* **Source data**

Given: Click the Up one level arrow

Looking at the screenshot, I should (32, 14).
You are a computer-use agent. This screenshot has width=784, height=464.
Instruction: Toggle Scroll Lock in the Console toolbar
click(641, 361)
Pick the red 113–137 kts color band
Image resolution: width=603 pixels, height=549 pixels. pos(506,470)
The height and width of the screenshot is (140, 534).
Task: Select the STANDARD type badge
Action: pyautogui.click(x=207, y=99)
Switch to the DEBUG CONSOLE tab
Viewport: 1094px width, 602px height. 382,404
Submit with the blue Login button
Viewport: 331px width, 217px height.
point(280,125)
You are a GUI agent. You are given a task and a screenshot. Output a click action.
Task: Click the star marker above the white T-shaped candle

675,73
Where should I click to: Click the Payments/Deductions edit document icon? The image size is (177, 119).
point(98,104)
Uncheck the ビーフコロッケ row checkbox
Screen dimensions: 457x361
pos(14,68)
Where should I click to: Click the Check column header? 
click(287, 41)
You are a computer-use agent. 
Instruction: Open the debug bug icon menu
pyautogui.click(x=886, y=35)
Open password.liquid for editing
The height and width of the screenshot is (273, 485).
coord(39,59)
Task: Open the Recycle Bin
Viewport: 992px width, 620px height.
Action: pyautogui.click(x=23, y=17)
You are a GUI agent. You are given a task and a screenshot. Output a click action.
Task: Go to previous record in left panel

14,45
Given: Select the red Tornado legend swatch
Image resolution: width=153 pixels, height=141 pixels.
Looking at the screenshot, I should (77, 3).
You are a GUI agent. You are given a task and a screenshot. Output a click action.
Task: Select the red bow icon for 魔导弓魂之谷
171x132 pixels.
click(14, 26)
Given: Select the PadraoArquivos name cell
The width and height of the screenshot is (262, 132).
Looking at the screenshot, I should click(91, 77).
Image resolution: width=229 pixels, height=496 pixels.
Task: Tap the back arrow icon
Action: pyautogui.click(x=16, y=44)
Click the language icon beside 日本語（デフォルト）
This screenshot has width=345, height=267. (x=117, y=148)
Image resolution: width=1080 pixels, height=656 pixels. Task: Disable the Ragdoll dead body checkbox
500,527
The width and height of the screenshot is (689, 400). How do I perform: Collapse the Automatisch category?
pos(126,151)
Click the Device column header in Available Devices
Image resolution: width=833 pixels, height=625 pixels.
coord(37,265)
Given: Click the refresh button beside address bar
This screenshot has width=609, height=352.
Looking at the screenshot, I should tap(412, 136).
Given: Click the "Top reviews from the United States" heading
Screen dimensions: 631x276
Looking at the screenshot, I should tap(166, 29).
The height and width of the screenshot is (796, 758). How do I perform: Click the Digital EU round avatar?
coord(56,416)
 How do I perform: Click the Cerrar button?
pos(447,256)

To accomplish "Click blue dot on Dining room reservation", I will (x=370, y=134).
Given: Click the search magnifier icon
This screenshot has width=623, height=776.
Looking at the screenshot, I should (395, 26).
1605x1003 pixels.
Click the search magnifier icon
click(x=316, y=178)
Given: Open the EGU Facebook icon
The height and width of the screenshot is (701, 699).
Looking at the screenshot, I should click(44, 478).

* **TASK STATEMENT**
Please tally the lines in the data above containing the string "computer", and give the number alone.

* **SOLVED PROBLEM**
2